▸ JOBS
1) Print the passage of the essay on reading from "Negroponte, I assume, is" to "discussed this before).".
2) Answer these questions using the essay on reading:
(a) About how many books did the writer read last year?
(b) What does the writer now tend to do with unfamiliar words instead of going to a dictionary?
(c) To which work and page is the quotation from Plato attributed?
3) The essay on reading names several other forms to which the point about written work also applies, some prompting critical thought and much not. List every one of those forms.

▸ READING TEXT

★ ★ ★ ★ ★ ★ ★

Negroponte, I assume, is a busy man.  He probably gets a TON of email which needs regular checking.  But otherwise the behaviour he describes doesn’t seem so new.  I still look up words I don’t know from books, I just tend to Google them now rather than go to a dictionary.  But as far as I’m concerned that’s not breaking up reading, that is reading, that’s what you do to read properly.  It’s the same with ‘clicking through’ – that’s just pursuing leads.  If where you were held all the answers, or formed the meat of what you were interested in, then you’d stay there.  Clicking away to new content, to the detriment of where you were before, just suggests that where you were simply wasn’t where you wanted to be, not that you were incapable of reading it (I’ve discussed this before).

 

The other thing about being busy, besides the email, is you don’t get to practice the things in your life that you see as being in any way peripheral.  Last year I read around 120 books, a lot of them poetry and novels.  This year I’ve only read 40 so far, (cover to cover at least), very little of which was poetry, barely any novels, it’s mostly been a lot of technical and theoretically dense works.  I’m a different reader than I was last year; not better or worse, just different.  Actually, maybe a bit worse.  My point is that reading is a skill that waxes and wanes with use like any other.  If you don’t practice playing guitar for a time then you will get worse, even if you remember the gist.  If you stop reading poetry, unfortunately, your critical head isn’t going to be as good as when you were knee-deep in it.  And if you don’t get a chance to read long-form works then suddenly a 300 page tome will seem gargantuan.  I suspect that Negroponte is able to get the things he perceives as crucial to his work and leisure from short-form writing and other media forms, otherwise he’d be practicing long-form reading by necessity.  If you’re whittling to essentials then long-form reading might well fall by the wayside, even if you feel bad that that’s the case.

 

And this is ok.  I fail to believe that Negroponte’s work with OLPC, and everything else he gets involved in, doesn’t flex the muscles of his complex cognition, even if how he spends his leisure time is less taxing than it used to be.  If he was reading Confessions of a Shopaholic would he really be working his mind harder?  Reading, as an action in isolation, isn’t a substitute for thinking, we’ve known this since Plato:

 

“Those who acquire it will cease to exercise their memory and become forgetful they will rely on writing to bring things to their remembrance by external signs instead of their own internal resources.  What you have discovered is a receipt for recollection, not for memory.  And as for wisdom [they] will have the reputation for it without the reality: they will receive a quantity of information without proper instruction, and in consequence be thought very knowledgable when they are for the most part quite ignorant.  And because they are filled with the conceit of wisdom instead of real wisdom they will be a burden to society” (Phaedrus p96)

 

Reading is not an unalloyed good, critical thinking is.  Some written work has the capacity to prompt such thought, much doesn’t.  The same applies for the internet, for cinema, for music, for visual art, and, yes, for television, though at varying ratios (Sturgeon’s law, however, has always seemed about right to me).  If reading is important to you then you need to practice, and you will.  If the presence of a new device in your life gets in the way of this, as an adult, then maybe your priorities just lay elsewhere, maybe what you were looking for, information, distraction, whatever, is better provided by another medium.  When it comes to teaching children then yes, we absolutely need to indoctrinate every last one of them into the specific skill of absorbing large swathes of written information, not because it’s essential or somehow noble, but because any one of them might go on to lead a life where they will need it.  Early pedagogy is about providing the fullest range of likely options for valuable later use that we can muster.  But as adults: readers read.  They just do.  Anyone who stops reading just because youtube has funny videos they can suddenly access, well, maybe reading wasn’t really for them, maybe it was getting in the way of putting their cognitive surplus to use in the same way youtube now does.  Or maybe youtube scratches a necessary itch in a way reading couldn’t.

★ ★ ★ ★ ★ ★ ★

▸ GIVEN DATA

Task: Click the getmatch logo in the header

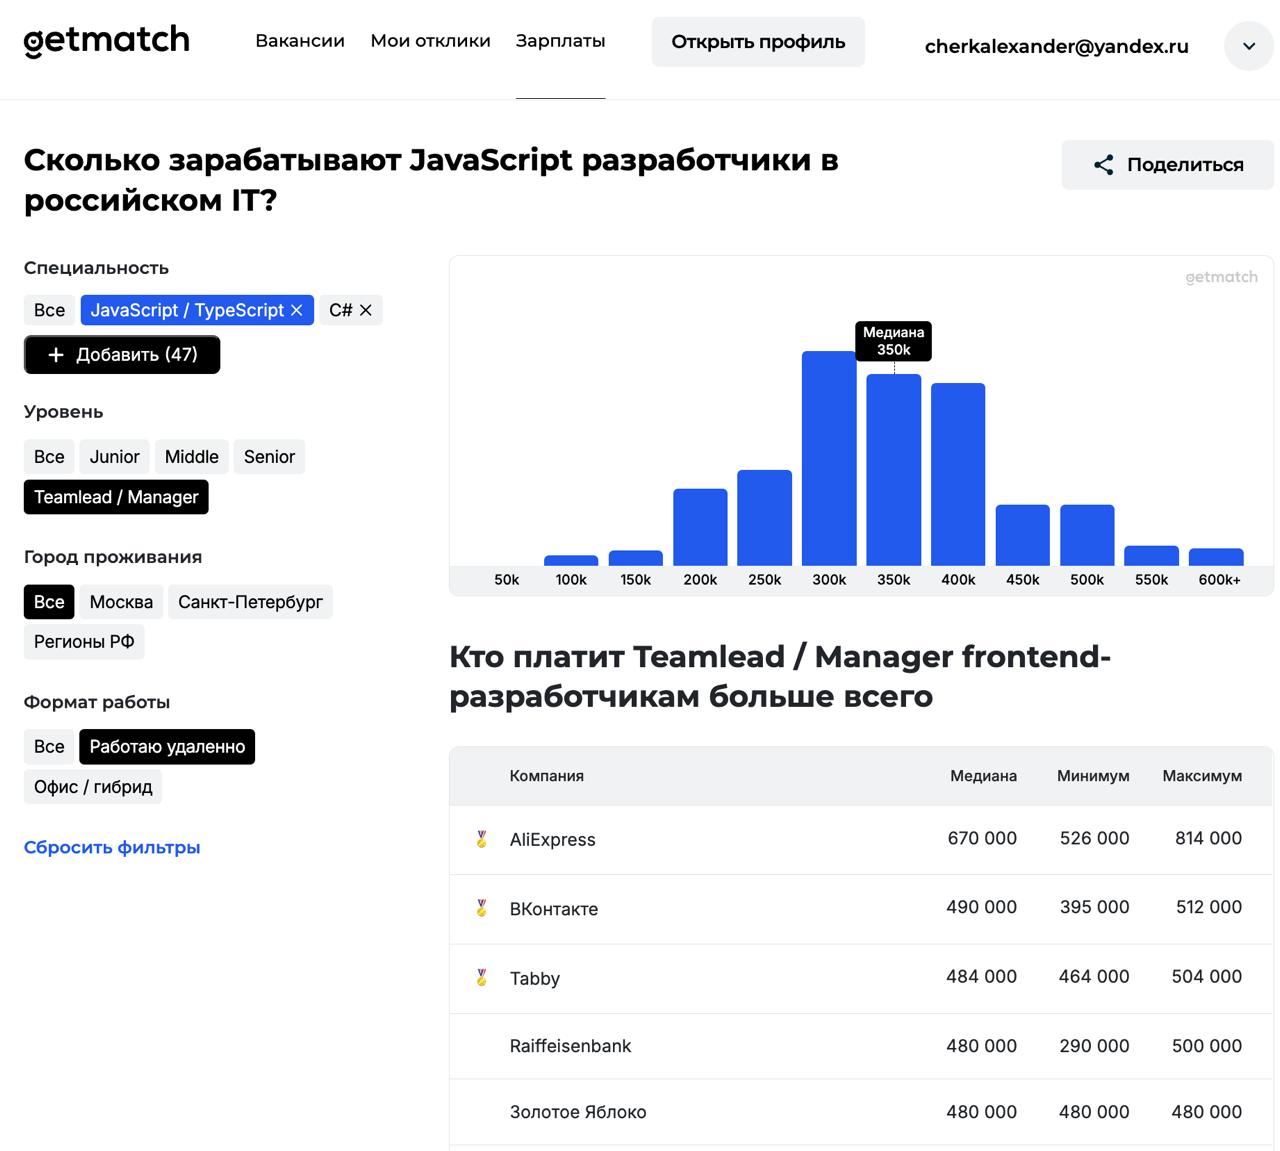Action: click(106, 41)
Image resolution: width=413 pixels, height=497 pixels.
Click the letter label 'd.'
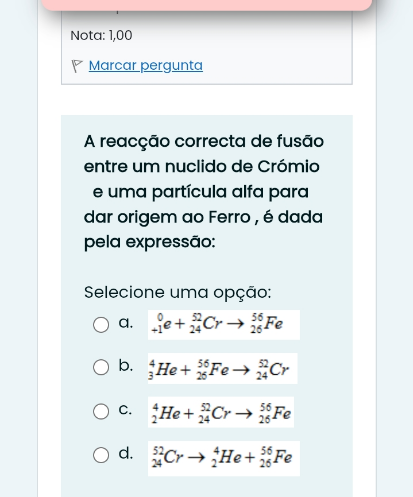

★ ★ ★ ★ ★ ★ ★

▸ SOLVED PROBLEMS
1)
Negroponte, I assume, is a busy man.  He probably gets a TON of email which needs regular checking.  But otherwise the behaviour he describes doesn’t seem so new.  I still look up words I don’t know from books, I just tend to Google them now rather than go to a dictionary.  But as far as I’m concerned that’s not breaking up reading, that is reading, that’s what you do to read properly.  It’s the same with ‘clicking through’ – that’s just pursuing leads.  If where you were held all the answers, or formed the meat of what you were interested in, then you’d stay there.  Clicking away to new content, to the detriment of where you were before, just suggests that where you were simply wasn’t where you wanted to be, not that you were incapable of reading it (I’ve discussed this before).

2)
(a) Around 120 books.
(b) The writer tends to Google them.
(c) Phaedrus, page 96.

3)
The internet
Cinema
Music
Visual art
Television